Both editors have noted that the name change hinged on the lighting company’s relationship to its former parent entity Royal Philips, which required the name change to occur within 18 months of the selloff of its controlling interest in the lighting company.
As Halper noted in the February financial earnings story, “Responding to an analyst’s observation that systems and services appear to be rapidly growing within the professional segment, [CEO Eric] Rondolat described systems and services as the latest of several strategic lighting industry transitions.” In the latest news, Rondolat is quoted: “Our new company name is a clear expression of our strategic vision and a fabulous opportunity to introduce a new corporate look and feel that is uniquely our own and will serve to further unite our 32,000 employees.”
Both stories reference the sea change happening in the solid-state lighting (SSL) industry regarding connected lighting, the Internet of Things (IoT), and a long-term services strategy that Philips and other companies are looking to get ahead of.
It seems to me that chief editor Maury Wright was spot on when he titled his February LEDs Magazine Commentary “Executive transitions mirror the evolving LED and SSL sectors.” He was referring, of course, to the management moves across the industry, but this thought applies to the entire supply chain and business model.
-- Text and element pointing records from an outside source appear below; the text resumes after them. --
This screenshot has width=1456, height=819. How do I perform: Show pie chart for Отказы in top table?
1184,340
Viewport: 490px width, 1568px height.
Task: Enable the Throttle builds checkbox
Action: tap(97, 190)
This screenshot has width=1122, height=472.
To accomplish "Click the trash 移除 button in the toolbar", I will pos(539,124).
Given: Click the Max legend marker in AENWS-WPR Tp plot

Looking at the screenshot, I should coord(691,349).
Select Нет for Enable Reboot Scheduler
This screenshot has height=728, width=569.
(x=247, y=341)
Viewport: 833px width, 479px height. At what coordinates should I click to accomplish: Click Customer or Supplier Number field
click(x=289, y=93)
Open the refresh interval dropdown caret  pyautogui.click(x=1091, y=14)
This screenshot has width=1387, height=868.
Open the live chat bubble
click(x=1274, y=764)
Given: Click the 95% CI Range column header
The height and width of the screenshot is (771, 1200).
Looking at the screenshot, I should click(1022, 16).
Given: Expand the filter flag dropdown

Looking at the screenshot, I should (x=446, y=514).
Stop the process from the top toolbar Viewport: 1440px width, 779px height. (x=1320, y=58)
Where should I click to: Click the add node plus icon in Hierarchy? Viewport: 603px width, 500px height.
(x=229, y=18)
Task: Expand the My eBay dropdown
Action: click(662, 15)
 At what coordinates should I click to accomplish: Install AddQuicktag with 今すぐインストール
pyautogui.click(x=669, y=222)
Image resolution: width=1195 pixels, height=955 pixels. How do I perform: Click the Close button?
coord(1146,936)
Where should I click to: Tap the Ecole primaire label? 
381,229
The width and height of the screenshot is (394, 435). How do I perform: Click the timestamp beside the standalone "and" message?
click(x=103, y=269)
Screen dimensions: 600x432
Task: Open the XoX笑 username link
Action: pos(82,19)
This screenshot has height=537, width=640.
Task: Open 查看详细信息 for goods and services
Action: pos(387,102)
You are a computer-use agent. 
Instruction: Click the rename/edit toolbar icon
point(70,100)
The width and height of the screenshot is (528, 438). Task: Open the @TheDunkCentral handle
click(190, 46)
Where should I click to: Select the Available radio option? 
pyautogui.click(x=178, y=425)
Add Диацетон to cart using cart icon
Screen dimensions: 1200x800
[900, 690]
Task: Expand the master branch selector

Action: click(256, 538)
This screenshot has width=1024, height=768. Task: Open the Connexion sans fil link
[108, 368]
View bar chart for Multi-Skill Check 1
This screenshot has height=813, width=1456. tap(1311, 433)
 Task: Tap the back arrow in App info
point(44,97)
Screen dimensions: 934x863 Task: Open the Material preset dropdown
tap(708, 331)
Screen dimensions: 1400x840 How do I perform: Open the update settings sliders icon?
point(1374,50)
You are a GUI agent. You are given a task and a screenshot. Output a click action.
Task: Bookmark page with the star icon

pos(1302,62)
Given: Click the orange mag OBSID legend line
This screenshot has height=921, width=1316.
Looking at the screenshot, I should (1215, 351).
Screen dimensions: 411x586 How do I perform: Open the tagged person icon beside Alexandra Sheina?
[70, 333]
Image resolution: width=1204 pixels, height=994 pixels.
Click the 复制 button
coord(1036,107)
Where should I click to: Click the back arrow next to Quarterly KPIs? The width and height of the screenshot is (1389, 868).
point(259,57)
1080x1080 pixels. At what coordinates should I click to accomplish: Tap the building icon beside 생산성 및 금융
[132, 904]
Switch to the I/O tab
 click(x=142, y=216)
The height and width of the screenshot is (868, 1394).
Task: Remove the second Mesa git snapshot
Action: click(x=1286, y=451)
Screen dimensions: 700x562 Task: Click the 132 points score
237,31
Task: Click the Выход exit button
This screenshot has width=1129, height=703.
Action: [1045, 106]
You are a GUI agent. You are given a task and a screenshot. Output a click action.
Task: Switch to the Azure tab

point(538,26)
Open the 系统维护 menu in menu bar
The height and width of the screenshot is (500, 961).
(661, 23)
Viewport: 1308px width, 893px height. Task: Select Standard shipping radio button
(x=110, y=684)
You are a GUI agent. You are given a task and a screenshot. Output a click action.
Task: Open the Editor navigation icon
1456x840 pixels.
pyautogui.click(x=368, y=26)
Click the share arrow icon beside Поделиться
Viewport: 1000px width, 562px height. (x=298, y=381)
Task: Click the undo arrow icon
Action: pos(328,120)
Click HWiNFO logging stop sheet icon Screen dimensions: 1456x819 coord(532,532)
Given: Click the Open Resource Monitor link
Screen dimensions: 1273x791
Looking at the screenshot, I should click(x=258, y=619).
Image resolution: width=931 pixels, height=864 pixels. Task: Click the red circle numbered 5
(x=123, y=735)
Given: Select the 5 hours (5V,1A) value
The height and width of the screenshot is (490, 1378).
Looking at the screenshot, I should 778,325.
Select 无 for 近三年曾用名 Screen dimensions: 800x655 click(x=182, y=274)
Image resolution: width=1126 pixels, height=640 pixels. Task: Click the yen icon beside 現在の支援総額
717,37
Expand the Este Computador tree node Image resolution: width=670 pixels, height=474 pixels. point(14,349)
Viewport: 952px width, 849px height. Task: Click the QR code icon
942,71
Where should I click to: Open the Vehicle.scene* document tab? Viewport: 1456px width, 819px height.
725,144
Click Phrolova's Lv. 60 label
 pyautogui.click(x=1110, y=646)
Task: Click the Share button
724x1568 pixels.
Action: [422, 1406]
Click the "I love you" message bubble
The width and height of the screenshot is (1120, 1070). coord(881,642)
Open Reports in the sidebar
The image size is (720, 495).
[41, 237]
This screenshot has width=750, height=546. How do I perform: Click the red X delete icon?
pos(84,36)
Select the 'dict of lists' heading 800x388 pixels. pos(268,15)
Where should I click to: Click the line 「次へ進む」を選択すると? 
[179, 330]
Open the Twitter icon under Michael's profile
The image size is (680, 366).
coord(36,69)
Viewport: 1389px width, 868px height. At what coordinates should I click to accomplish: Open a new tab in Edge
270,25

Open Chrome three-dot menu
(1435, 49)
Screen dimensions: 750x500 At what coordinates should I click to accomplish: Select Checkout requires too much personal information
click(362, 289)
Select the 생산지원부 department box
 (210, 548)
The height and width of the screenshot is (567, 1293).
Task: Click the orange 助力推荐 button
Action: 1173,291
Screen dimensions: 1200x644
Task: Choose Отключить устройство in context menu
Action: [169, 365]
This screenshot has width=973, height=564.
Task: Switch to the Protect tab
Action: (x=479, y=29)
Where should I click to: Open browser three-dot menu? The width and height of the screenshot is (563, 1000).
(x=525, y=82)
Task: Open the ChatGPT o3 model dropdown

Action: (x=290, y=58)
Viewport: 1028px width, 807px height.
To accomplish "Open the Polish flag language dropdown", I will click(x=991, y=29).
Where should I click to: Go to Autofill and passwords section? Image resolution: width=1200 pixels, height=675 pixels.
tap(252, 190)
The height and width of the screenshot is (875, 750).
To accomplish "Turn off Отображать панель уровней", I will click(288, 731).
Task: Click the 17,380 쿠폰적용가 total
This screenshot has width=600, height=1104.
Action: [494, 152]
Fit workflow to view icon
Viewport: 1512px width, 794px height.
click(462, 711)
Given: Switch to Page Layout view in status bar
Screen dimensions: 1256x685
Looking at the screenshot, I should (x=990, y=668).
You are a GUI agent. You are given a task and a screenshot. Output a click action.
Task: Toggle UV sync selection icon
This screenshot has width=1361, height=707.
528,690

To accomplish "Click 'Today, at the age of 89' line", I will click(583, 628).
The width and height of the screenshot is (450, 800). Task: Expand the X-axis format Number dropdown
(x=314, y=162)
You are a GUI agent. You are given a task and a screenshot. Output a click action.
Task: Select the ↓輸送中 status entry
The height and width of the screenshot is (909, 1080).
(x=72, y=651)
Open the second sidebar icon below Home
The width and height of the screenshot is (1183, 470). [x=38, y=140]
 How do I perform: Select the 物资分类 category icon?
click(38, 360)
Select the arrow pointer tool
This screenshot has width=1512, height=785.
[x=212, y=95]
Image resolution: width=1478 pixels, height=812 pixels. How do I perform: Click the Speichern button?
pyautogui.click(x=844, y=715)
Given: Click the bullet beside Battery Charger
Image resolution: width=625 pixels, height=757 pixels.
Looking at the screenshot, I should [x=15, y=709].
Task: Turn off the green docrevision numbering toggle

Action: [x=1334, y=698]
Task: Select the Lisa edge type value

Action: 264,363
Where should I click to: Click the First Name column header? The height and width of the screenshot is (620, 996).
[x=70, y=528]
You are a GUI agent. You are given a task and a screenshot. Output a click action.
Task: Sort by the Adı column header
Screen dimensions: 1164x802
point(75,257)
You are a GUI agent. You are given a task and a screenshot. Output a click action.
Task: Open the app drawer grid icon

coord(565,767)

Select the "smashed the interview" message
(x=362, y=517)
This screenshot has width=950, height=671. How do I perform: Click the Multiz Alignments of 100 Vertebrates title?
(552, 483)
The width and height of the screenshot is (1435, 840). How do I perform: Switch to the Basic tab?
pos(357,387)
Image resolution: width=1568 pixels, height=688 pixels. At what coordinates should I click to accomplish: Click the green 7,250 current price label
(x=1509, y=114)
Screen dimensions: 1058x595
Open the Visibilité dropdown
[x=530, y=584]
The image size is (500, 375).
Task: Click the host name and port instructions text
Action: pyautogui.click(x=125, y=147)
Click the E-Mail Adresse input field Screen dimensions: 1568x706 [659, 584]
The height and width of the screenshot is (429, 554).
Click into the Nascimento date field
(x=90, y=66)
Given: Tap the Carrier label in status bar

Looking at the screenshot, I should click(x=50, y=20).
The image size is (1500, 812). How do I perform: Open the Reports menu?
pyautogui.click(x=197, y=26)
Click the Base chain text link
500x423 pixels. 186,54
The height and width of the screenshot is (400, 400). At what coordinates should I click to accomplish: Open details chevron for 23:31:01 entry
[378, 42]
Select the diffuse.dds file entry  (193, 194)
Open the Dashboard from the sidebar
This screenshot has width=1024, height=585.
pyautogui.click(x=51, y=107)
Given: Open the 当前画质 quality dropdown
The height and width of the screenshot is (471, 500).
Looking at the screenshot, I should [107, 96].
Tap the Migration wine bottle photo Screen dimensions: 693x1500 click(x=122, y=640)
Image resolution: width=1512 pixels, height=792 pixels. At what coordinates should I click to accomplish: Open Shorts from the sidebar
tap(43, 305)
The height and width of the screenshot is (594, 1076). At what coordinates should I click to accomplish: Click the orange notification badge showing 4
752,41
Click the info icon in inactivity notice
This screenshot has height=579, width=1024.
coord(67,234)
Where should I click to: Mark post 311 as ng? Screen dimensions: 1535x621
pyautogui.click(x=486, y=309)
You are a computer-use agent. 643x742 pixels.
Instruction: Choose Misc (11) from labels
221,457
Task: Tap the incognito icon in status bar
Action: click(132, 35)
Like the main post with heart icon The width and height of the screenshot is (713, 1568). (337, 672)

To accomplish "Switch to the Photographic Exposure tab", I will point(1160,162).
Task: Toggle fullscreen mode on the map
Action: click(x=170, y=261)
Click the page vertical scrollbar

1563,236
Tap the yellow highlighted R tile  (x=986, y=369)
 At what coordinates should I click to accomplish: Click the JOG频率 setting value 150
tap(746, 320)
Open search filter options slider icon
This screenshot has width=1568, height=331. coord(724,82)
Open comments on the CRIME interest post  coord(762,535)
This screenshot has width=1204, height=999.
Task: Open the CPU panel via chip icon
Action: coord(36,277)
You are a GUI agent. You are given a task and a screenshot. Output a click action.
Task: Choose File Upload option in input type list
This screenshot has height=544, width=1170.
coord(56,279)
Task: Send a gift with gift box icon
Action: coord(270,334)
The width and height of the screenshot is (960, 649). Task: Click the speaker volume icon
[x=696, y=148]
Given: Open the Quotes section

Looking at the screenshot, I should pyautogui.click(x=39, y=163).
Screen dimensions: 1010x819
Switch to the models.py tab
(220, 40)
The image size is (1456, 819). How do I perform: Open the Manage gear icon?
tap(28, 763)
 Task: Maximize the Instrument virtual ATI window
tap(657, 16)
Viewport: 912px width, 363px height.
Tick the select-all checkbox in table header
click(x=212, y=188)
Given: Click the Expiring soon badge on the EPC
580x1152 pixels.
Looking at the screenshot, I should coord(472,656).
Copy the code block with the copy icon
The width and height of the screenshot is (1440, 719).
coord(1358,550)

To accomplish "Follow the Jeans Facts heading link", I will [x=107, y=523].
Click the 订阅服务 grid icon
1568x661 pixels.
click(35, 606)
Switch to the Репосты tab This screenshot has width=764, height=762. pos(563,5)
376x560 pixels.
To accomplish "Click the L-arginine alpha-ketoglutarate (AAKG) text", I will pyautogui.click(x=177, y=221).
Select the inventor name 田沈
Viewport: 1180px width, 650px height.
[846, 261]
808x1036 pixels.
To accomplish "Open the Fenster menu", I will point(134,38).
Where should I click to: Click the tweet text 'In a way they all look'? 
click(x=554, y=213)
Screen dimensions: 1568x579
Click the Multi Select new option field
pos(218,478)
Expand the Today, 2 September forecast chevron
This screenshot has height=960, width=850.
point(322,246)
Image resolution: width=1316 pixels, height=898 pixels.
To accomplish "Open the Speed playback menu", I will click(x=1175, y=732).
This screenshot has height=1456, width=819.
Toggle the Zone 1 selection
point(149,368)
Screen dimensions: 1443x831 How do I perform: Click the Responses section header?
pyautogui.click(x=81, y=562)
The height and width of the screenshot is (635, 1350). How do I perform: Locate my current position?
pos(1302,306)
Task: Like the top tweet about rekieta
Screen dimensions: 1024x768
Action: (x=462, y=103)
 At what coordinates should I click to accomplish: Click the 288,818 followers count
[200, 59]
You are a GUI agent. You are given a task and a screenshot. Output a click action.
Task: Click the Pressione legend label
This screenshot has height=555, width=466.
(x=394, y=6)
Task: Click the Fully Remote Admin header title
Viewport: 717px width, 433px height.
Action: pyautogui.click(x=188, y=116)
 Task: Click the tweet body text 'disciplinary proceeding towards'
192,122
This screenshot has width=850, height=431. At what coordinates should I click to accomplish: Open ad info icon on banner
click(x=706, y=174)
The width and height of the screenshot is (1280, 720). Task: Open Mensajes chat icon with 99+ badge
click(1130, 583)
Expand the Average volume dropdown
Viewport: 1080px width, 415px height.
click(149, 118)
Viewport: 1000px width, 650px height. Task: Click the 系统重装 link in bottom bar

It should be very interesting to see what companies promote next week at Light+Building and throughout the year — will we see more management changeovers in favor of building specific application and technology-based businesses, perhaps more reinvention of long-standing identities? What do you think about the new name? What else is coming down the pike? Let us know your thoughts in the comments below; you can also talk to us on Twitter, Facebook, and LinkedIn.
More “transitional” business stories in recent years:
LEDvance has had its share of change, from spinning out of Osram as a separate entity to its ultimate sale and new head honcho announced this year.
Lumileds, once part of the Royal Philips organization, went from one terminated sale to a done deal with a New York-based investment firm, and picked up former Micron Technology executive Mark Adams to stand at the helm.
Cree was working on a deal to sell its Wolfspeed power IC division to new pack leader Infineon, when concerns over foreign investment were raised and the deal was canceled. After it was announced in mid-2017 that Chuck Swoboda would step down, semi industry leader Gregg Lowe was tapped to replace him last September.
Certainly, there has been a lot of chatter about Current, powered by GE since it was launched to represent the commercial lighting business, as well as the future of GE’s lighting businesses, with a recent sale announced in the EMEA region.